Errettung, Rechtfertigung, Wiedergeburt, Empfang des neuen göttlichen Lebens und des Heiligen Geistes, und ebenso die Eintragung ins Buch des Lebens betreffen die göttliche Seite und bezeichnen den geschenkweisen Akt Gottes, die Annahme und Anerkennung dessen, der zu Ihm kommt. Es ist eine Handlung der souveränen Gnade und Macht Gottes, die ohne unser besonderes Bewusstsein oder Dazutun erfolgt. Es ist zusammen die bestätigende Antwort Gottes, dass Er uns als mit Christus gestorben und damit als neue Menschen, auferweckt mit Christus, anerkennt.
Eine einfache Überlegung zeigt, dass dies alles zusammen gehen muss und nicht voneinander getrennt werden kann. Nach Römer 6 sind wir, d.h. unser alter Mensch, mit Christus gestorben und so sind wir mit Ihm zu neuem göttlichen Leben auferweckt.
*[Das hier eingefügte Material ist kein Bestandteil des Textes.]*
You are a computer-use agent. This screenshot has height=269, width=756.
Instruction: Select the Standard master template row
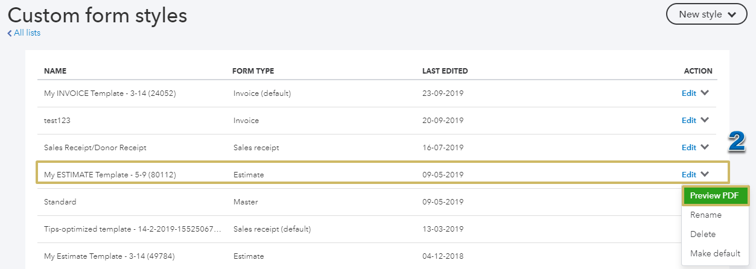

Wenn nun unsere Bekehrung nicht auch Wiedergeburt bedeutet, in welchem Zustand würden wir dann in der Zwischenzeit sein, wenn z.B. das Sterben in Christus - ist eine Bekehrung ohne dies denkbar? - viel früher und das Auferwecktwerden in Ihm erst viel später erfolgen würde? Etwa noch im alten toten, oder etwa in einem Übergangszustand? Denn Auferweckung mit Christus ist doch nichts anderes als eben Wiedergeburt, oder was dasselbe bedeutet, aus Gott geboren werden, oder neues Leben oder Leben aus Gott empfangen zu haben usw.
Nach Johannes 3 erfolgt die Wiedergeburt durch "Wasser und Geist", d.h. durch die Wirksamkeit des Wortes Gottes und des Heiligen Geistes, diese fällt also auch zusammen mit der Wohnungnahme des Heiligen Geistes und der Versiegelung durch denselben und neues Leben kann auch nichts anderes als Wiedergeburt sein, denn alles ist harmonisch miteinander verbunden. Die Eintragung ins Buch des Lebens - übrigens ein symbolischer Ausdruck - geht ebenfalls Hand in Hand damit.
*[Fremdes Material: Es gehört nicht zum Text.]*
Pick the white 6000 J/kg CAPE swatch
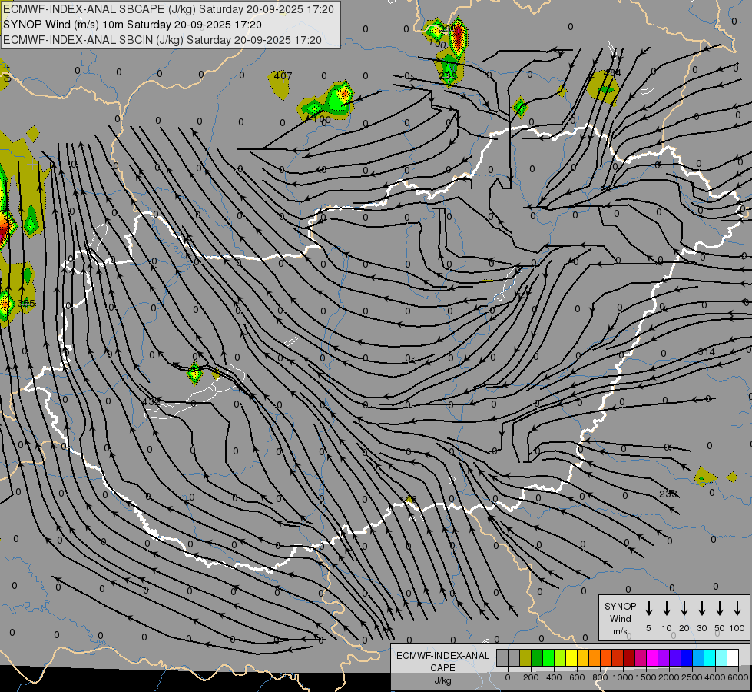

Etwas anderes ist freilich das aktive Bewusstsein im Bekehrten selbst, die volle Erfassung der Tatsachen des neuen Lebens, deren praktische Auswirkung in Kraft und Freude; dies kann allerdings oft eine längere Spanne Zeit erfordern, bis die Seele es ganz erfasst hat. Es hängt dies von der fortschreitenden Überwindung der inneren Hemmnisse und vom geistlichen Wachstum ab. Noch etwas anderes ist das Erfülltsein mit dem Heiligen Geist, die Wirksamkeit der Kraft der Liebe, Zurechtweisung und Freude im Heiligen Geist (2. Tim 1,7; 1. Thes 1,6), welche von dem Maße unserer lebendigen Gebets- und Glaubensverbindung mit dem Herrn selbst abhängig ist. Bei alledem ist aber Voraussetzung, dass die Wiedergeburt als vollendete Tatsache vorausgegangen ist.
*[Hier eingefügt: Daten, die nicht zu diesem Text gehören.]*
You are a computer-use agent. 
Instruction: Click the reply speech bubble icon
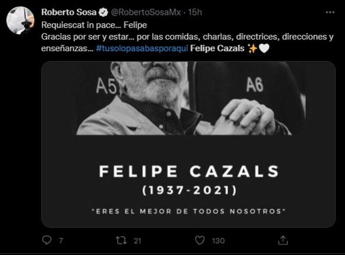47,240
Römer 7 bespricht eine besondere Frage, nämlich die des Verhältnisses zum Gesetz, welches dem Menschen nur die Sünde und seine Knechtschaft unter derselben deutlich macht und ihn deswegen verdammen muss. Deswegen führt das Kapitel aus, dass, wer mit Christus gestorben ist, vom Rechtsanspruch des Gesetzes befreit ist, weil sein Tod und Gericht schon in Christus am Kreuz erfolgt ist. Da wir nun auch als Wiedergeborene, solange wir hier auf der Erde wandeln, noch im alten, dem Todesurteil verfallenen Leib sind, somit das Fleisch noch in uns ist, sind wir noch der Versuchung und dem Sündigen ausgesetzt, wie wohl wir jetzt durch den Geist Gottes die Macht haben, darüber Sieger zu sein. Diese Frage kann daher manchem Gläubigen, der die Tatsache der Befreiung noch nicht recht erfasst hat, auch selbst nach der Wiedergeburt noch zu schaffen machen, obwohl es logischerweise und ordnungsgemäß nicht der Fall sein sollte. Tatsächlich gibt es aber unzählige Christen, welche lange Zeit brauchen, ehe sie diese Frage richtig zu erfassen vermögen; ja, manche gelangen zeitlebens nicht dazu, sich ihrer Befreiung zu erfreuen. Es gibt wohl kaum etwas, womit es dem Feind so gut gelingt, das Wachstum und die Freude der Kinder Gottes anzuhalten, als eben die Frage des Gesetzes und der Befreiung.